GOAL>
Rewrite every row below as a numbered list, omitting any blank lines.

## Begin PROVIDED MATERIAL

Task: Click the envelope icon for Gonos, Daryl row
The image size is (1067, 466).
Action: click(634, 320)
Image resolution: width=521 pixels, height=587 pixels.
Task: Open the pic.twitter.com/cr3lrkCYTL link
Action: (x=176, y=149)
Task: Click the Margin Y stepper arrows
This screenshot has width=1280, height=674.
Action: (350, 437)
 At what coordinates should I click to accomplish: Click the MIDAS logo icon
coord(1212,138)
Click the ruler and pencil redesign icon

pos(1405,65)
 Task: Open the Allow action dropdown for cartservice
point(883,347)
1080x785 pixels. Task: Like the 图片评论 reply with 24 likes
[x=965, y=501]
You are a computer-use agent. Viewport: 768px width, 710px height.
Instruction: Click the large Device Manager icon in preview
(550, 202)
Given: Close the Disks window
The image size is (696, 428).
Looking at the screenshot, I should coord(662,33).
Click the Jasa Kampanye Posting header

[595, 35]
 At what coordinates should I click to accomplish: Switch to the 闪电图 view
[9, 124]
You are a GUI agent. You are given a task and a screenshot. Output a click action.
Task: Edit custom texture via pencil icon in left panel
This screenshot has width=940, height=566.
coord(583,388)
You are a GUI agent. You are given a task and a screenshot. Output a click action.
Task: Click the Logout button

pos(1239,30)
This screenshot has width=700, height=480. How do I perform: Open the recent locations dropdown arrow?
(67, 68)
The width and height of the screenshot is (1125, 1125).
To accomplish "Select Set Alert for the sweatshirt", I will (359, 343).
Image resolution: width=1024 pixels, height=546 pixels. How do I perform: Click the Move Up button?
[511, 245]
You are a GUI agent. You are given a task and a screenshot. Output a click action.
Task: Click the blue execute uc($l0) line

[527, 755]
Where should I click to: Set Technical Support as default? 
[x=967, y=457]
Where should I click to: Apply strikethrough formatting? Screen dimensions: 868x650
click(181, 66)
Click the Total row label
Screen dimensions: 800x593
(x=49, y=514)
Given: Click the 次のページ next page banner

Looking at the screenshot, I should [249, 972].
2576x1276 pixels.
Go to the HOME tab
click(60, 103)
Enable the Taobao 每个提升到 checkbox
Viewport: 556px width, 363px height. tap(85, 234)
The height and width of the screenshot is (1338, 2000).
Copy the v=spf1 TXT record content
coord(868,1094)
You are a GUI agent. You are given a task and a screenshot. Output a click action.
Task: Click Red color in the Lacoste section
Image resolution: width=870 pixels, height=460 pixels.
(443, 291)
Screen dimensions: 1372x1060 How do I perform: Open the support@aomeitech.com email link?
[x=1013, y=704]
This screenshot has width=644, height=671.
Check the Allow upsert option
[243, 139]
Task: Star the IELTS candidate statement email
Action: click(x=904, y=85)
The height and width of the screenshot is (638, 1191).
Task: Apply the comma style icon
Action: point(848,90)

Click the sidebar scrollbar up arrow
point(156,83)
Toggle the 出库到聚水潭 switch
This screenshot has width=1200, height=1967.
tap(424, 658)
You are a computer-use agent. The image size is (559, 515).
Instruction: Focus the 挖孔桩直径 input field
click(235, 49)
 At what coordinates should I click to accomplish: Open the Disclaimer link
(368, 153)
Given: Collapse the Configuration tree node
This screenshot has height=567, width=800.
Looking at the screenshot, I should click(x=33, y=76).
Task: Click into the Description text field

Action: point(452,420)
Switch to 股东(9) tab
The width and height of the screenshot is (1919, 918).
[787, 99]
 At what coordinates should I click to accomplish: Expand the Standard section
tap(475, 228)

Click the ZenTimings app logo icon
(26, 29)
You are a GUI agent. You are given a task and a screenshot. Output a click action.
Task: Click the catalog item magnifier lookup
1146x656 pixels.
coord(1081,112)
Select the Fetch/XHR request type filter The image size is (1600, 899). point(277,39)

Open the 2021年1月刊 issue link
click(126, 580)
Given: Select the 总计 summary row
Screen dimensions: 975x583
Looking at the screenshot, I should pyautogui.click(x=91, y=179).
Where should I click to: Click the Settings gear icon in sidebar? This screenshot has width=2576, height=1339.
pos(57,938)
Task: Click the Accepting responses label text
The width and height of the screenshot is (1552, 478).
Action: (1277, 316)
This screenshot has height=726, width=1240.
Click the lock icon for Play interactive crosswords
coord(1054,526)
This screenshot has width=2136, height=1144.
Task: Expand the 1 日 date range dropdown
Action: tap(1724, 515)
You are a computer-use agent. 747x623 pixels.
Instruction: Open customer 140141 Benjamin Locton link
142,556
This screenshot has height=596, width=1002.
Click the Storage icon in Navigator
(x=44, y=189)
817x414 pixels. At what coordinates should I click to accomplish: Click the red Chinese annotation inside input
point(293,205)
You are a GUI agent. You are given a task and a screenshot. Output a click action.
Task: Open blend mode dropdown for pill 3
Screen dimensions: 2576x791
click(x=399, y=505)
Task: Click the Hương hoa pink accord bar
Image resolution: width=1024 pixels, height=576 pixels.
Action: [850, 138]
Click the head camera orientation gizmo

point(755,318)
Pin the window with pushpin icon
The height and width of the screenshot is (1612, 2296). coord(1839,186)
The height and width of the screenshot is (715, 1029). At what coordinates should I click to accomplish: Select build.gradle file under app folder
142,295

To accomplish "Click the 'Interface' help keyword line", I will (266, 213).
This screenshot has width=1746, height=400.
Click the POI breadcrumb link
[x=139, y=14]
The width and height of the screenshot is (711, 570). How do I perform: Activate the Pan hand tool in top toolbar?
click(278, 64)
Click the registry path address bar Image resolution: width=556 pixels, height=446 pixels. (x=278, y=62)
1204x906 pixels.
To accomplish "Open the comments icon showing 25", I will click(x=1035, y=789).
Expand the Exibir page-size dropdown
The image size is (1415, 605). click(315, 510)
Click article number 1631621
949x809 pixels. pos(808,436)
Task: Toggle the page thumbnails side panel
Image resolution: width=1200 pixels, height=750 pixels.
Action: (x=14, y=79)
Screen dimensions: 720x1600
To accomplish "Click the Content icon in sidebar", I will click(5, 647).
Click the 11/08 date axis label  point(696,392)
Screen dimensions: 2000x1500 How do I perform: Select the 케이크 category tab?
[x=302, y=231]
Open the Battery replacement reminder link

## End PROVIDED MATERIAL

OUTPUT BELOW>
1. Task: Click the envelope icon for Gonos, Daryl row
2. The image size is (1067, 466).
3. Action: click(634, 320)
4. Image resolution: width=521 pixels, height=587 pixels.
5. Task: Open the pic.twitter.com/cr3lrkCYTL link
6. Action: (x=176, y=149)
7. Task: Click the Margin Y stepper arrows
8. This screenshot has width=1280, height=674.
9. Action: (350, 437)
10.  At what coordinates should I click to accomplish: Click the MIDAS logo icon
11. coord(1212,138)
12. Click the ruler and pencil redesign icon
13. pos(1405,65)
14.  Task: Open the Allow action dropdown for cartservice
15. point(883,347)
16. 1080x785 pixels. Task: Like the 图片评论 reply with 24 likes
17. [x=965, y=501]
18. You are a computer-use agent. Viewport: 768px width, 710px height.
19. Instruction: Click the large Device Manager icon in preview
20. (550, 202)
21. Given: Close the Disks window
22. The image size is (696, 428).
23. Looking at the screenshot, I should coord(662,33).
24. Click the Jasa Kampanye Posting header
25. [595, 35]
26.  At what coordinates should I click to accomplish: Switch to the 闪电图 view
27. [9, 124]
28. You are a GUI agent. You are given a task and a screenshot. Output a click action.
29. Task: Edit custom texture via pencil icon in left panel
30. This screenshot has width=940, height=566.
31. coord(583,388)
32. You are a GUI agent. You are given a task and a screenshot. Output a click action.
33. Task: Click the Logout button
34. pos(1239,30)
35. This screenshot has width=700, height=480. How do I perform: Open the recent locations dropdown arrow?
36. (67, 68)
37. The width and height of the screenshot is (1125, 1125).
38. To accomplish "Select Set Alert for the sweatshirt", I will (359, 343).
39. Image resolution: width=1024 pixels, height=546 pixels. How do I perform: Click the Move Up button?
40. [511, 245]
41. You are a GUI agent. You are given a task and a screenshot. Output a click action.
42. Task: Click the blue execute uc($l0) line
43. [527, 755]
44. Where should I click to: Set Technical Support as default? 
45. [x=967, y=457]
46. Where should I click to: Apply strikethrough formatting? Screen dimensions: 868x650
47. click(181, 66)
48. Click the Total row label
49. Screen dimensions: 800x593
50. (x=49, y=514)
51. Given: Click the 次のページ next page banner
52. Looking at the screenshot, I should [249, 972].
53. 2576x1276 pixels.
54. Go to the HOME tab
55. click(60, 103)
56. Enable the Taobao 每个提升到 checkbox
57. Viewport: 556px width, 363px height. tap(85, 234)
58. The height and width of the screenshot is (1338, 2000).
59. Copy the v=spf1 TXT record content
60. coord(868,1094)
61. You are a GUI agent. You are given a task and a screenshot. Output a click action.
62. Task: Click Red color in the Lacoste section
63. Image resolution: width=870 pixels, height=460 pixels.
64. (443, 291)
65. Screen dimensions: 1372x1060 How do I perform: Open the support@aomeitech.com email link?
66. [x=1013, y=704]
67. This screenshot has width=644, height=671.
68. Check the Allow upsert option
69. [243, 139]
70. Task: Star the IELTS candidate statement email
71. Action: click(x=904, y=85)
72. The height and width of the screenshot is (638, 1191).
73. Task: Apply the comma style icon
74. Action: point(848,90)
75. Click the sidebar scrollbar up arrow
76. point(156,83)
77. Toggle the 出库到聚水潭 switch
78. This screenshot has width=1200, height=1967.
79. tap(424, 658)
80. You are a computer-use agent. The image size is (559, 515).
81. Instruction: Focus the 挖孔桩直径 input field
82. click(235, 49)
83.  At what coordinates should I click to accomplish: Open the Disclaimer link
84. (368, 153)
85. Given: Collapse the Configuration tree node
86. This screenshot has height=567, width=800.
87. Looking at the screenshot, I should click(x=33, y=76).
88. Task: Click into the Description text field
89. Action: point(452,420)
90. Switch to 股东(9) tab
91. The width and height of the screenshot is (1919, 918).
92. [787, 99]
93.  At what coordinates should I click to accomplish: Expand the Standard section
94. tap(475, 228)
95. Click the ZenTimings app logo icon
96. (26, 29)
97. You are a GUI agent. You are given a task and a screenshot. Output a click action.
98. Task: Click the catalog item magnifier lookup
99. 1146x656 pixels.
100. coord(1081,112)
101. Select the Fetch/XHR request type filter The image size is (1600, 899). point(277,39)
102. Open the 2021年1月刊 issue link
103. click(126, 580)
104. Given: Select the 总计 summary row
105. Screen dimensions: 975x583
106. Looking at the screenshot, I should pyautogui.click(x=91, y=179).
107. Where should I click to: Click the Settings gear icon in sidebar? This screenshot has width=2576, height=1339.
108. pos(57,938)
109. Task: Click the Accepting responses label text
110. The width and height of the screenshot is (1552, 478).
111. Action: (1277, 316)
112. This screenshot has height=726, width=1240.
113. Click the lock icon for Play interactive crosswords
114. coord(1054,526)
115. This screenshot has width=2136, height=1144.
116. Task: Expand the 1 日 date range dropdown
117. Action: tap(1724, 515)
118. You are a computer-use agent. 747x623 pixels.
119. Instruction: Open customer 140141 Benjamin Locton link
120. 142,556
121. This screenshot has height=596, width=1002.
122. Click the Storage icon in Navigator
123. (x=44, y=189)
124. 817x414 pixels. At what coordinates should I click to accomplish: Click the red Chinese annotation inside input
125. point(293,205)
126. You are a GUI agent. You are given a task and a screenshot. Output a click action.
127. Task: Open blend mode dropdown for pill 3
128. Screen dimensions: 2576x791
129. click(x=399, y=505)
130. Task: Click the Hương hoa pink accord bar
131. Image resolution: width=1024 pixels, height=576 pixels.
132. Action: [850, 138]
133. Click the head camera orientation gizmo
134. point(755,318)
135. Pin the window with pushpin icon
136. The height and width of the screenshot is (1612, 2296). coord(1839,186)
137. The height and width of the screenshot is (715, 1029). At what coordinates should I click to accomplish: Select build.gradle file under app folder
138. 142,295
139. To accomplish "Click the 'Interface' help keyword line", I will (266, 213).
140. This screenshot has width=1746, height=400.
141. Click the POI breadcrumb link
142. [x=139, y=14]
143. The width and height of the screenshot is (711, 570). How do I perform: Activate the Pan hand tool in top toolbar?
144. click(278, 64)
145. Click the registry path address bar Image resolution: width=556 pixels, height=446 pixels. (x=278, y=62)
146. 1204x906 pixels.
147. To accomplish "Open the comments icon showing 25", I will click(x=1035, y=789).
148. Expand the Exibir page-size dropdown
149. The image size is (1415, 605). click(315, 510)
150. Click article number 1631621
151. 949x809 pixels. pos(808,436)
152. Task: Toggle the page thumbnails side panel
153. Image resolution: width=1200 pixels, height=750 pixels.
154. Action: (x=14, y=79)
155. Screen dimensions: 720x1600
156. To accomplish "Click the Content icon in sidebar", I will click(5, 647).
157. Click the 11/08 date axis label  point(696,392)
158. Screen dimensions: 2000x1500 How do I perform: Select the 케이크 category tab?
159. [x=302, y=231]
160. Open the Battery replacement reminder link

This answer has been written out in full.